For each person $i$ that *isn't* a seed, take the sum
$$\mbox{influence}(i) = \sum_{\mbox{neighboring seeds}} w_{ij}.$$

If $\mbox{influence}(i) > \tau_i,$ then vertex $i$ becomes a seed, i.e., adopts the behavior/info that is being propagated through the social network from the original set of seeds.

In our example, this means that we look at each of the pro-Trump people influencing a given person. If the sum of their influence weights is greater that the threshold (0.5), then that person becomes pro-Trump as well.

In [28]:
## influence spread

# First create a an empty list to keep track of who becomes pro-Trump this round.
# We do this so that we don't end up counting new seeds in the following for loop.
# This is because the assumption is that they haven't had a chance to spread their
# opinion yet.
new_seeds = []

# Now we compare the total influence with the threshold for every person 
# in the social network.

# The most logical way to do this is with a for-loop that runs over the nodes:
for node in social_net_graph.nodes:
    # We only do something of the node is NOT a seed.
    if node in seeds:
        continue

    else:
        # First create a variable to store the total influence
        # This is the influence(i) number in the above text.
        influence_sum = 0

        # Now we look at all the influencers of the node we're currently looking at.
        # This is done using the 'predecessors()' function, which takes a node-index
        # as input and outputs a list of all of the nodes influencing it.
        # We do another for-loop over this list of influencers.
        for neighbor in social_net_graph.predecessors(node):

            # We only add the influence weights to influence_sum that correspond
            # to seeds:
            if neighbor in seeds:
                influence_sum += social_net_graph.edges[neighbor,node]['influence']
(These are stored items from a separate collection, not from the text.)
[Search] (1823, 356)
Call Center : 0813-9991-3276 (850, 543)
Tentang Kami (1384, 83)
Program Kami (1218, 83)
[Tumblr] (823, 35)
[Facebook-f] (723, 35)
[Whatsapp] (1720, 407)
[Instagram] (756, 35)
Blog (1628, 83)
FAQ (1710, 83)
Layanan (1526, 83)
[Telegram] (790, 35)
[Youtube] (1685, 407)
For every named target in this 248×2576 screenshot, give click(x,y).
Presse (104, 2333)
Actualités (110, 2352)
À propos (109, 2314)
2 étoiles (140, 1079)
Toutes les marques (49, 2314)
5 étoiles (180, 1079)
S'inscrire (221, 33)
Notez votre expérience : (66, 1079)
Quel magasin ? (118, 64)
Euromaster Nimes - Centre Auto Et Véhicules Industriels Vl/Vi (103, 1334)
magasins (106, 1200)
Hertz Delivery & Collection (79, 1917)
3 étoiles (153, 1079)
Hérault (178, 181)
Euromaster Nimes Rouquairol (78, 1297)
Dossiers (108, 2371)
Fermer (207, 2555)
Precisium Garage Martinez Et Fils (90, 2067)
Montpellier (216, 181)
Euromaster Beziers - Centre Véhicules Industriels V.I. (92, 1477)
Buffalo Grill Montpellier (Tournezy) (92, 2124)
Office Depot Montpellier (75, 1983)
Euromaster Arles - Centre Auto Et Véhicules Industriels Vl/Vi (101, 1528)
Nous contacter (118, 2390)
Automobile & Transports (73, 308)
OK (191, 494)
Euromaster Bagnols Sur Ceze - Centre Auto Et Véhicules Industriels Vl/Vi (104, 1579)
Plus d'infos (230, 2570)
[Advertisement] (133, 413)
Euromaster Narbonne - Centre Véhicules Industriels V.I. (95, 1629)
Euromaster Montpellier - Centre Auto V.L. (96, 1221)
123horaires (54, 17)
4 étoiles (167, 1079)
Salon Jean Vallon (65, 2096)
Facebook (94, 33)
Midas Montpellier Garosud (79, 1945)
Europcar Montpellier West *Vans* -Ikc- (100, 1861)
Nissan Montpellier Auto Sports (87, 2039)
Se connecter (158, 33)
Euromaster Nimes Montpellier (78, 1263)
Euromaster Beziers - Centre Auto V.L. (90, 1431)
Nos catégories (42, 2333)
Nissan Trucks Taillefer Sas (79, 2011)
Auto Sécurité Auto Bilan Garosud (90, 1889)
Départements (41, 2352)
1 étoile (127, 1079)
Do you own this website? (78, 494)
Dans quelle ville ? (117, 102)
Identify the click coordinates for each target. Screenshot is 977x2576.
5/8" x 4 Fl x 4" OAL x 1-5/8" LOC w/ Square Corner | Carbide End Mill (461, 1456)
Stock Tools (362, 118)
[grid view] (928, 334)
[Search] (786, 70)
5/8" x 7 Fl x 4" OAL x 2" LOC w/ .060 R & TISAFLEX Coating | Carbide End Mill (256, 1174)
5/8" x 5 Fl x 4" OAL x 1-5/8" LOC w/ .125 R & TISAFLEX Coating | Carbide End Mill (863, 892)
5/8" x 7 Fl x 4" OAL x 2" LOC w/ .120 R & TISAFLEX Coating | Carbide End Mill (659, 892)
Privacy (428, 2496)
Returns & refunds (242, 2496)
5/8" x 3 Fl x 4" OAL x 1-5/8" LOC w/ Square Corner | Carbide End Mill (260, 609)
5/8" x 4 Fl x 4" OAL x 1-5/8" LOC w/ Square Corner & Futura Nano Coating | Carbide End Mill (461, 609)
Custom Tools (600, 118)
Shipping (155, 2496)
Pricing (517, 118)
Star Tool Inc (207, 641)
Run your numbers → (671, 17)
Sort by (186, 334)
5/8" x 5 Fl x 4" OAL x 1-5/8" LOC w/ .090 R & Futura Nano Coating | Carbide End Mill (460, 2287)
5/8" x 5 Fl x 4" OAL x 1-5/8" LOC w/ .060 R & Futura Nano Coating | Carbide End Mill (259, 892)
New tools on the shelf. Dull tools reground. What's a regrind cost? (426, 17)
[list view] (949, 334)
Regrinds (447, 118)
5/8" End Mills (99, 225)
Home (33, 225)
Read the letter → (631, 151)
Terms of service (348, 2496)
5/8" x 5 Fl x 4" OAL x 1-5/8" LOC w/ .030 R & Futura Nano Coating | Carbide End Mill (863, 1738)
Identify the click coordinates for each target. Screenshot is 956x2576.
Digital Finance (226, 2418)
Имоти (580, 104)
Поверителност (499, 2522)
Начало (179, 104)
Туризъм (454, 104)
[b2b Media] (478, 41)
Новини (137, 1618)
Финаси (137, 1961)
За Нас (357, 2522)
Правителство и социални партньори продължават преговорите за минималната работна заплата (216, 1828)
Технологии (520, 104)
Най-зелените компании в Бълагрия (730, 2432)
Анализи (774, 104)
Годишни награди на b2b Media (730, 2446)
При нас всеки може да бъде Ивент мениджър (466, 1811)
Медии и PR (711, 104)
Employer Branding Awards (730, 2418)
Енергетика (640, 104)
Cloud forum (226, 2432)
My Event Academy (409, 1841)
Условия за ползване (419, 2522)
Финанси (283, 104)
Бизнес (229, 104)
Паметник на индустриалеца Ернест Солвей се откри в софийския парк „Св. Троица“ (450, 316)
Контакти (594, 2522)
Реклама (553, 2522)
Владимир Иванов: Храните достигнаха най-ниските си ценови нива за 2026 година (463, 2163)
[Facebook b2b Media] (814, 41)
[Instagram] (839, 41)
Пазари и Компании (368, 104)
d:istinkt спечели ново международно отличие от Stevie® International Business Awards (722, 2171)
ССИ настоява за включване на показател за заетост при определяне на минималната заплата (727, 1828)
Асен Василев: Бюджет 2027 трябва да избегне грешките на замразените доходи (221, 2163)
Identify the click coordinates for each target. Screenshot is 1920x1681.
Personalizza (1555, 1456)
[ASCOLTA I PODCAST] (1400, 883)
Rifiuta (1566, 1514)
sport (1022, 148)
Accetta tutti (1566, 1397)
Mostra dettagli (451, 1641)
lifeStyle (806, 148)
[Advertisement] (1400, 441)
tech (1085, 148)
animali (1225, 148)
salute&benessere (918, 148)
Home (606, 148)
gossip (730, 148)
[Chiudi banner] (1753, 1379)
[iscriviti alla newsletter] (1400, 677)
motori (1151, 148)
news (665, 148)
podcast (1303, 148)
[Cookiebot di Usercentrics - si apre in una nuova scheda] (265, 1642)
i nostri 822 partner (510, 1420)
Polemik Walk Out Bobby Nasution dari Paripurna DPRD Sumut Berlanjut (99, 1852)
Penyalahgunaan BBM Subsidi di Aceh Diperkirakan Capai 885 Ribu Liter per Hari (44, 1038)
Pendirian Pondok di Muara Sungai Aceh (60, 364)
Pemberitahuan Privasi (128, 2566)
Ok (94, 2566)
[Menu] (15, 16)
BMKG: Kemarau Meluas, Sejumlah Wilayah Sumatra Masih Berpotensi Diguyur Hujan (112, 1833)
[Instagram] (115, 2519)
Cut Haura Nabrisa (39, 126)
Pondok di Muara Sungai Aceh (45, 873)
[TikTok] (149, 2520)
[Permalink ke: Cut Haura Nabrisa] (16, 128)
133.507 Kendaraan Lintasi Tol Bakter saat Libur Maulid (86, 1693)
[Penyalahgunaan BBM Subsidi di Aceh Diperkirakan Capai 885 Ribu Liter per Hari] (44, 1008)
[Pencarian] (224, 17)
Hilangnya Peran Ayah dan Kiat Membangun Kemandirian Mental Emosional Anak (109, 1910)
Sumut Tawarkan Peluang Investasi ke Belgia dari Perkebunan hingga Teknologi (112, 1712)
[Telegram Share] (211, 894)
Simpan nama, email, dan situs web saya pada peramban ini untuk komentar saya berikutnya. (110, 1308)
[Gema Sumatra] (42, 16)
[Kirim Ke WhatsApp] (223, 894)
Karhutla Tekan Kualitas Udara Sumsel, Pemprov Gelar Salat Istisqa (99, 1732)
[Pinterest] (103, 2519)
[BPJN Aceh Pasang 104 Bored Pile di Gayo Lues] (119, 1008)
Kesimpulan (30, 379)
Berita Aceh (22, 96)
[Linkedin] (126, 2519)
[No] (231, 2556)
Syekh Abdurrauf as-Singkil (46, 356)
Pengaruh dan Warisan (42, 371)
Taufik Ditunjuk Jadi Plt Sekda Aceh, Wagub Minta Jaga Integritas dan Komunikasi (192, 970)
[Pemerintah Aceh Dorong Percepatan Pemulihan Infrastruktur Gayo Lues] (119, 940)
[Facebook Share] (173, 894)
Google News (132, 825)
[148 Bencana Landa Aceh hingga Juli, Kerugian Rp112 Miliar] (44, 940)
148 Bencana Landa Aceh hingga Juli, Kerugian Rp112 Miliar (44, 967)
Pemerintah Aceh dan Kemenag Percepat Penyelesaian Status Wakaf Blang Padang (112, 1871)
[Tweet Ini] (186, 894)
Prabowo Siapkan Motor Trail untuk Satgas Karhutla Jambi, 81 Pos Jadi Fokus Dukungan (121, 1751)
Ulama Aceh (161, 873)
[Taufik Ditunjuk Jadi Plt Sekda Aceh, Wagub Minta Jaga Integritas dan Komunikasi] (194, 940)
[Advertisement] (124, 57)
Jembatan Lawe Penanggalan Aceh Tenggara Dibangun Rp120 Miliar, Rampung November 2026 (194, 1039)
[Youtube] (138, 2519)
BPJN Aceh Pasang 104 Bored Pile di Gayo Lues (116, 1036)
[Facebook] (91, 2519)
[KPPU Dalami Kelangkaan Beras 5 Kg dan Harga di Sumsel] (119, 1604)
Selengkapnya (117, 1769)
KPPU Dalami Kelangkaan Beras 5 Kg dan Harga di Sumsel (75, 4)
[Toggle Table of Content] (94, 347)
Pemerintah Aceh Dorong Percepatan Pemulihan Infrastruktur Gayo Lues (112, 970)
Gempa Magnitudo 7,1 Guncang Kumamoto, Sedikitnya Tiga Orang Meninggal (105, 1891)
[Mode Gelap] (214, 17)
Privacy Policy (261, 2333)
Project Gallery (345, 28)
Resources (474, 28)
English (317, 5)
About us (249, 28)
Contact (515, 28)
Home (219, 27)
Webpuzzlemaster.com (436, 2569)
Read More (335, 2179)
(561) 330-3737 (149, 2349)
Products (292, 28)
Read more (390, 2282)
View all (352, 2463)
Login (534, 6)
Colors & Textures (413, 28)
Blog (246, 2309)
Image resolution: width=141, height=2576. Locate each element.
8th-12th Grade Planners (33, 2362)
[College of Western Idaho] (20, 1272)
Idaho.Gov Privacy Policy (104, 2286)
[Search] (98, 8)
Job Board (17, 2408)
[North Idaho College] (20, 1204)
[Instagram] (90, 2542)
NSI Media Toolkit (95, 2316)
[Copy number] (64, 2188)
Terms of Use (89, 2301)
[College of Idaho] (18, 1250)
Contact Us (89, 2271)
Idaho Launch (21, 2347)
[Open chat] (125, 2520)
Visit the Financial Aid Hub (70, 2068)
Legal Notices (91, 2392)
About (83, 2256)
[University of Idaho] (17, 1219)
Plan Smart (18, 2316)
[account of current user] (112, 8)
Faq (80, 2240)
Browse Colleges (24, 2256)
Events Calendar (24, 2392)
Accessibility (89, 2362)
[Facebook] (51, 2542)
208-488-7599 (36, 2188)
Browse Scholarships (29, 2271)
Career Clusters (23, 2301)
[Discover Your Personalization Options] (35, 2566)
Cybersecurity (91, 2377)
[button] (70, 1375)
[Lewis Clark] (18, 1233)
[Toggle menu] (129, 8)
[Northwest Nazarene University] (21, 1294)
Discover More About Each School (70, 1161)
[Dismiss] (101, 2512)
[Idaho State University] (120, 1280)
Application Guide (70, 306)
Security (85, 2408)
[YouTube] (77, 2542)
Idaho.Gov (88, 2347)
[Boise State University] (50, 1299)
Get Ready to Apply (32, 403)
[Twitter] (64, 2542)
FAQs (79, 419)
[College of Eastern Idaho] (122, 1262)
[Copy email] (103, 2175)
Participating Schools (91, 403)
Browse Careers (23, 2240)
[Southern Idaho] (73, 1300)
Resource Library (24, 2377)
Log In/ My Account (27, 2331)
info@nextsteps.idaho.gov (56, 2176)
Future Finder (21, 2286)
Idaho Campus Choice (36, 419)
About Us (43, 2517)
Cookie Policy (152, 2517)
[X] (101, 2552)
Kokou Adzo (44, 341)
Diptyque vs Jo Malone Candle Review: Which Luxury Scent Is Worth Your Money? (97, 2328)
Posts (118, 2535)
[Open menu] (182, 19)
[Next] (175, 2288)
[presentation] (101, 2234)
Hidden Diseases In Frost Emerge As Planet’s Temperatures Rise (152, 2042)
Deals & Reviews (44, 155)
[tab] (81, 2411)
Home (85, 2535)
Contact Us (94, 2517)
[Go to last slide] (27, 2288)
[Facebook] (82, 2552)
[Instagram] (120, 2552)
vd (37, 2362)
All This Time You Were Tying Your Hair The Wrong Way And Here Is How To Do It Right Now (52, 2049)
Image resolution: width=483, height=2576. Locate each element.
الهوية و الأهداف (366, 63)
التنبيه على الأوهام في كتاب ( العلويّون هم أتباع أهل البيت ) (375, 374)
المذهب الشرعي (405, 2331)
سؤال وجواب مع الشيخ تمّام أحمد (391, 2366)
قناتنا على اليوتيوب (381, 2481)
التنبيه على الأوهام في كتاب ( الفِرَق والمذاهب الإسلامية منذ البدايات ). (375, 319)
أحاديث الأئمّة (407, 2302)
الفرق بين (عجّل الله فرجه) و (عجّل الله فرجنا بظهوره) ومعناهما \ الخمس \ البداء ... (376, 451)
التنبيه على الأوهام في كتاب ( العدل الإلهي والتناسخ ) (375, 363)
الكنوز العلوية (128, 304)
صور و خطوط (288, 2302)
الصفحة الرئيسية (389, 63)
        # At the end of this inner for-loop, influence_sum is equal to the desired
        # sum.

        
        # We now compare the total influence to the person's threshold value
        if influence_sum > social_net_graph.nodes[node]['threshold']:
            # If the influence exceeds the threshold, we add the node to our new_seeds
            # list.
            new_seeds.append(node)

            # We also remove the node from the list of non_seeds
            non_seeds.remove(node)


# Now that we've performed one round of influence spreading, we add all of the new seeds
# to our list of seeds
seeds += new_seeds

Let's check which people now believe that Trump should be re-elected:

In [None]:
seeds

We can also visualize the results of the influence spread:

In [None]:
nx.draw_networkx(social_net_graph, pos, 
                    nodelist = seeds,
                    node_color = 'r')

nx.draw_networkx(social_net_graph, pos, 
                    nodelist = non_seeds,
                    node_color = 'w')

# 6) Repeat

**Exercise:** Try rerunning the influence spread loop above. You should see that no new seeds have been added.

**Exercise:** Now try going back and changing the initial set of seeds as follows:


```
seeds = [1,3,6]
non_seeds = [2,4,5]
```
You should see that everyone wants to vote for Trump after two rounds of influence spread.